Saturday, June 4, 2011
Fleet Foxes - Helplessness Blues
Make no mistake; the hype that you’ve been hearing about this record is fleeting.
This is a record that will outlive its hype, and all the pretention and petty name-calling will fall by the wayside, while future music fans will merely pick up Helplessness Blues based on its merits alone, seeking the same beauty they’ve heard from samples, other’s collections, and perhaps from reviews like this.
To be honest, I could care less if this review prompts you to check out the material. The Fleet Foxes' second album is so unassumingly wonderful that to scream its tactful brilliance would counteract what makes it so good. This is music you stroll into, and by cozying up to it in such a shy fashion, you begin to hear how perfectly the vocals and harmonies are. You hear how intricate the baroque arrangements and acoustic guitars are. There’s a few other instruments at times, and steady timbres of what sound like basic percussion instruments.
It all fits together perfectly.
Helplessness Blues will end up becoming one of those generational touchstones, an acoustic Nevermind for the kids who fight back with hollowbodys instead of Big Muffs. The same feelings, uncertainties and newfound realizations are happening, but leader Robin Peckhold isn’t screaming back with the years of family neglect and broken homes. In fact, he’s cool with the both of them, considering the years of coddling that both of them probably provided.
“I was raised up believin’/I was somehow unique,” he explains on the title track, “And now after some thinkin’/I’d say I’d rather be/A functioning cog in some great machinery/Serving something beyond me.”
Do you know how long it took me to realize that for myself?

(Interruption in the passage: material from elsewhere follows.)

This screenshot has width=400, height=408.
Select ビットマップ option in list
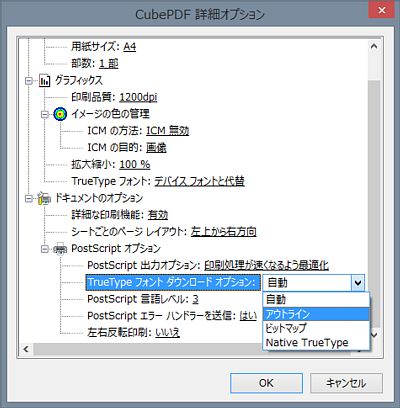(316, 328)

And I’m betting that I’ve got well over a decade on this dude!
“How could I dream of such a selfless and true love?/Could I wash my hands of just looking out for me?” Peckhold asks on “Montezuma.” He understands that-up until now-all of this, including the grandeur of the record he’s just created, means very little when you stack it against the joy and hardship of starting a family, building a human relationship, and connecting with another person in a world that’s wired to do the exact opposite.
I think they call someone who’s young, but is able to handle such perspective an “old soul.” Peckhold certainly seems like a good candidate for that designation, but for me he’s demonstrated that-despite the defeated record title presented with Helplessness Blues, the kids are better than alright.